*What you have to do:* Each line from the one with "Task: Minimize the" through the last line of the material is to be printed exactly; no other line and no picture belongs in the copy.

*Information:*
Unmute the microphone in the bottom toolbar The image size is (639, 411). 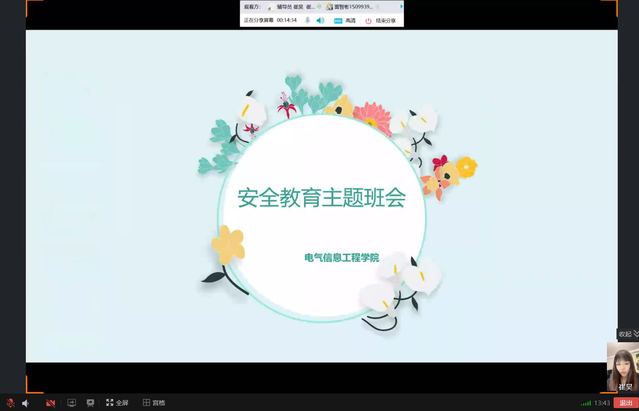tap(11, 403)
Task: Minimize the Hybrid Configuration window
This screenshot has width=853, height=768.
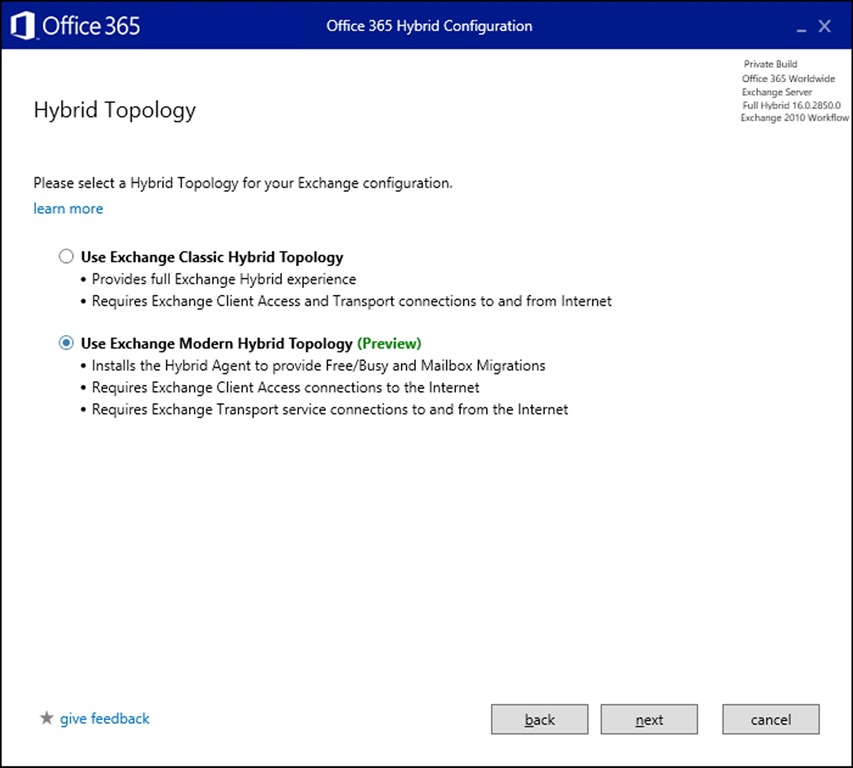Action: (801, 27)
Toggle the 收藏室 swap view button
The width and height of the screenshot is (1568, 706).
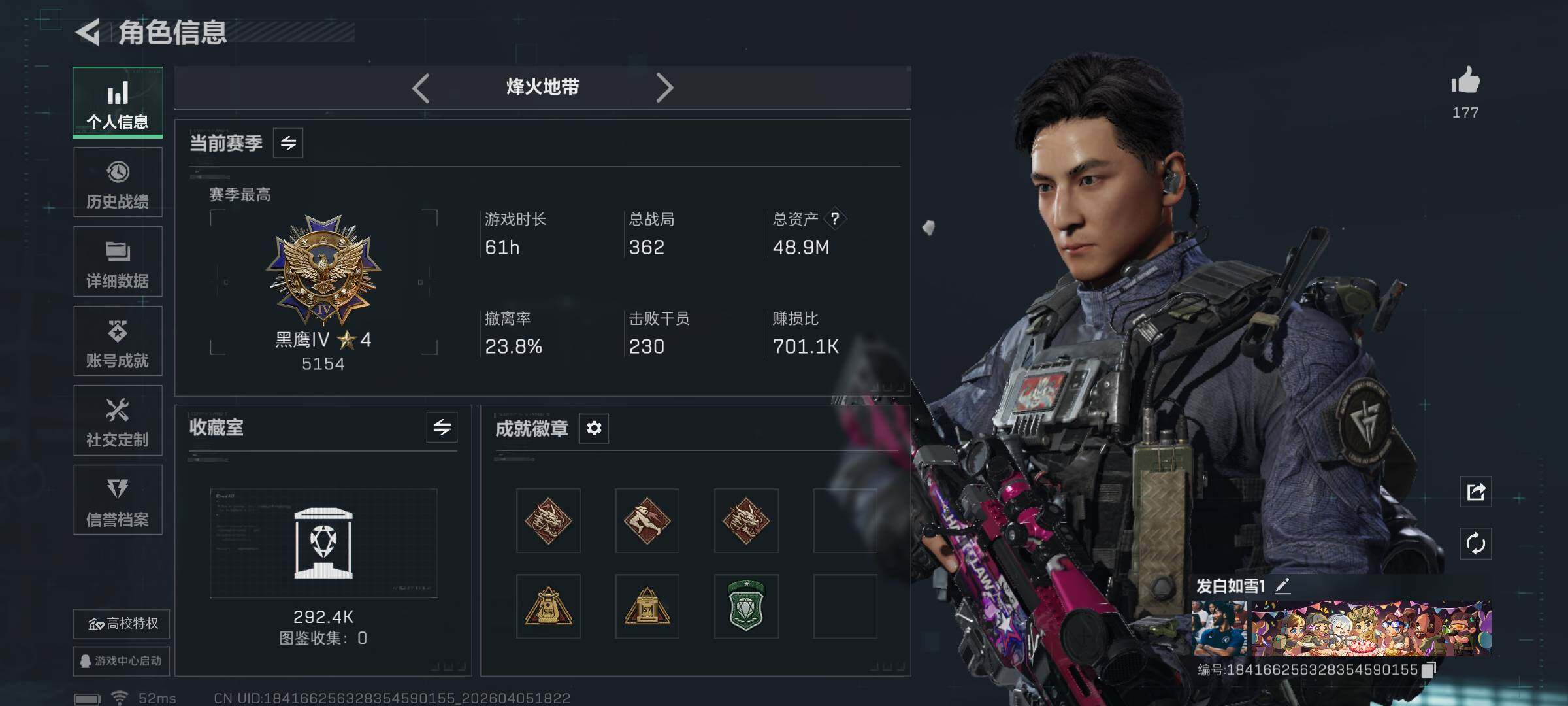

*Response:*
Task: Minimize the Hybrid Configuration window
This screenshot has width=853, height=768.
Action: (801, 27)
Toggle the 收藏室 swap view button
The width and height of the screenshot is (1568, 706).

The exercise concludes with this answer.